• **Document passage**
○ ○ ○ ○ ○

The slam became a national phenomenon, and, crucially, began to be used as an educational tool, and when this happened, all the madcap stuff had to go. A curriculum for children cannot include heckling. All that was left was the scoring, and pretty soon, every slam venue in the country except the Green Mill began to treat the game that had been invented to lampoon the elitism and exclusivity of the academic poetry journals with as much seriousness as that which it was meant to send up. Over time the scoring began to be taken very seriously, and within a couple of decades, the slam went from being a silly gimmicky game to being a pathway to making a living as a “teaching artist.” Where the slam in the 1980s and 1990s was an incubator for a diversity of writing and performance styles, by the 2000s there was enough of a consistent slam aesthetic that now mentioning the slam evokes a very specific image in people’s minds about what kind of literary experience they’ll be having.

The scores in this case, are literally an algorithm, but what I’m suggesting next is that you don’t even need a formal scoring system for people to enact algorithms. The slam scores, after all, were originally meant as a way of poking fun at the way the literary world already worked; they were an exaggeration of an actual system.
Actually scoring poems seems obscene in one way, an affront to how we tend to view art as being unconstrained by market forces and unquantifiable, but in fact, anywhere there is a market there is a complex algorithm. It’s not that capitalism is made more vicious or exploitative by the introduction of algorithms, but that algorithms used in this way are the logical outcome and evolution of what capitalism has always been doing. The “invisible hand” is just an analog version of “people who liked this also liked these other things.”

The poetry market, for example, is based around an academic economic model, where journals and presses are funded by grants and taxpayer dollars, which means, among other things, that the journals and presses can’t really afford to pay living wages to their workers. Most of the workers then tend to be volunteers or people who work for the exploitative deals offered by universities in which a pitiful percentage of their tuition is waived in exchange for that work.

But only certain people with the privilege to be able to volunteer or take a no-or-low-pay job in a lopsided barter with a billion-dollar institution, which means that while literary and academic publications may take great care to staff with diversity along certain lines (race, sexual orientation, gender identity, etc), they by necessity cannot staff with diversity along lines of class or education level.

Most journals and presses handle submissions by having several rounds of readers, the first tier of which are these unpaid or poorly-paid young college students (or recent graduates). This means that the majority of gatekeepers for literary presses and publications are very young people with a certain level of education and of a certain social class. This creates a system incredibly susceptible to big shifts in fashion, and is guaranteed to filter out voices that represent anyone who isn’t an academic in the professional class. It is, in short, an algorithm, just one not programmed into a computer, and it also forecloses certain options and privileges others. (It is again, also quite exploitative; graduate students are overworked and underpaid pretty much across the board. And most journals not associated with universities don’t pay their readers and editors at all. I think the Poetry Foundation pays, thanks to its big endowment, but I would be surprised if they paid the going market rate.)

○ ○ ○ ○ ○

• **Required task 1**
In the passage on poetry slams, who fills the first tier of readers at most journals and presses?
• **Required task 2**
Copy the passage on poetry slams word for word, starting at "But only certain" and ending at "or education level.".

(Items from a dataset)

○ ○ ○ ○ ○

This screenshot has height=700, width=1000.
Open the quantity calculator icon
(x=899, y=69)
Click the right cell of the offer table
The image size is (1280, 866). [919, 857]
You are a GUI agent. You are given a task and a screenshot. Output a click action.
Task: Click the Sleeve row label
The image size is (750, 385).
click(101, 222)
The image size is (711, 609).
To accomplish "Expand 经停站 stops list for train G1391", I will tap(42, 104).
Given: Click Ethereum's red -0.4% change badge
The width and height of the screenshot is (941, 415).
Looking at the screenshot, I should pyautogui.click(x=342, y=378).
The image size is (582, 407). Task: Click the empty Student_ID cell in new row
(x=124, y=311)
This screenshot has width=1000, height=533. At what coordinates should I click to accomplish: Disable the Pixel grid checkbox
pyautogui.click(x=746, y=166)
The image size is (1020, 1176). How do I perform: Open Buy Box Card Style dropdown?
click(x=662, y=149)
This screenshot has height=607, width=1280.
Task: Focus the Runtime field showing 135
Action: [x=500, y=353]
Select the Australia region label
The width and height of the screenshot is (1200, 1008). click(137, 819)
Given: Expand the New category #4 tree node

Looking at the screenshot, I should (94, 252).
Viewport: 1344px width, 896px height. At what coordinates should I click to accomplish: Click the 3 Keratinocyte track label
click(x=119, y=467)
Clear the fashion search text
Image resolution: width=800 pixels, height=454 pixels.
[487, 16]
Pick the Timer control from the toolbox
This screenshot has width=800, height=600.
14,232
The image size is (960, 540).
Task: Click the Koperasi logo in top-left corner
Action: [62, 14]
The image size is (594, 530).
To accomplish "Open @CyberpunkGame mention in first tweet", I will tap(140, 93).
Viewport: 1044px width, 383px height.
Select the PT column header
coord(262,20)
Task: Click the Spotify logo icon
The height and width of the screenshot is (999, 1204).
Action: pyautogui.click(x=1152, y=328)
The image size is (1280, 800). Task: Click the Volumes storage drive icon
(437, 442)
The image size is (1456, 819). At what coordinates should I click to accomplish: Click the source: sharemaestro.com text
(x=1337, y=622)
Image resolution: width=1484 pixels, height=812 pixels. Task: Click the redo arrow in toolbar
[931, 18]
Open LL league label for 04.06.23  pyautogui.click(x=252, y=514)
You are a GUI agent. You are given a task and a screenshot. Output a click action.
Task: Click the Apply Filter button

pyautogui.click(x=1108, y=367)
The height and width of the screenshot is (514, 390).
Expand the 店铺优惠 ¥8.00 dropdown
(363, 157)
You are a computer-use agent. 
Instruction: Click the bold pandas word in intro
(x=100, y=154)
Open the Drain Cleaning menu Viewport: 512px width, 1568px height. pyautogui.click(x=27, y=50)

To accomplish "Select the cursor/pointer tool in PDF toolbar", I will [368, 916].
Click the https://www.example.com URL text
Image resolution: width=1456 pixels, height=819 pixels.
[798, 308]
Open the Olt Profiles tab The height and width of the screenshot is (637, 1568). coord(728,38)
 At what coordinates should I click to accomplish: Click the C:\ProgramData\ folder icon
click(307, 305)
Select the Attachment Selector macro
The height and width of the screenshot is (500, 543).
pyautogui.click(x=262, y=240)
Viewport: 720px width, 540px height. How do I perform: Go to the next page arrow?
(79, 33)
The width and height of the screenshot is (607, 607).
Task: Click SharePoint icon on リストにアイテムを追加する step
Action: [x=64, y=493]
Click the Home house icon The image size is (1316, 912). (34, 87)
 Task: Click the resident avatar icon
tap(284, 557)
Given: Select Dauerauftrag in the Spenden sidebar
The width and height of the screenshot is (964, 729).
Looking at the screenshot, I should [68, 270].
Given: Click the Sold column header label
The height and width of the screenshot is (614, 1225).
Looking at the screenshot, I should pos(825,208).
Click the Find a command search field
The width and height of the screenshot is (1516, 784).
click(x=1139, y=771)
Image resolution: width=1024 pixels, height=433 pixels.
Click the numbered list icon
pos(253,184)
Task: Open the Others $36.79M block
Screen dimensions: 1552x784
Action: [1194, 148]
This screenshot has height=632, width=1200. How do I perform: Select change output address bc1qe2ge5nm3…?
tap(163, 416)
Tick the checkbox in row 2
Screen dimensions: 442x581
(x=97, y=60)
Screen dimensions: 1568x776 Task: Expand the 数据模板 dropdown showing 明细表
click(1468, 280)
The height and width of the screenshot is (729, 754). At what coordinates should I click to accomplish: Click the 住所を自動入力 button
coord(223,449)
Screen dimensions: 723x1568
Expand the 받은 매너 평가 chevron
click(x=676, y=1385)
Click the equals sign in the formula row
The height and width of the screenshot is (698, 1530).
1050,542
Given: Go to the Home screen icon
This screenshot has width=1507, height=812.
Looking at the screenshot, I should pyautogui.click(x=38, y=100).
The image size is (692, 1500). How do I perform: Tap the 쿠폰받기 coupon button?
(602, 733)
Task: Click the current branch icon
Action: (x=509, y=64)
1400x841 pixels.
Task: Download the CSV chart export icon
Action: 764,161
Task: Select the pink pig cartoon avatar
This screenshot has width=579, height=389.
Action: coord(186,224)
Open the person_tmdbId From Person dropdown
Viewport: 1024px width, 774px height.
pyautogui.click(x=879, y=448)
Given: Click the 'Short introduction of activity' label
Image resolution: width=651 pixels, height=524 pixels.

○ ○ ○ ○ ○

• **Response 1**
Unpaid or poorly-paid young college students or recent graduates.

• **Response 2**
But only certain people with the privilege to be able to volunteer or take a no-or-low-pay job in a lopsided barter with a billion-dollar institution, which means that while literary and academic publications may take great care to staff with diversity along certain lines (race, sexual orientation, gender identity, etc), they by necessity cannot staff with diversity along lines of class or education level.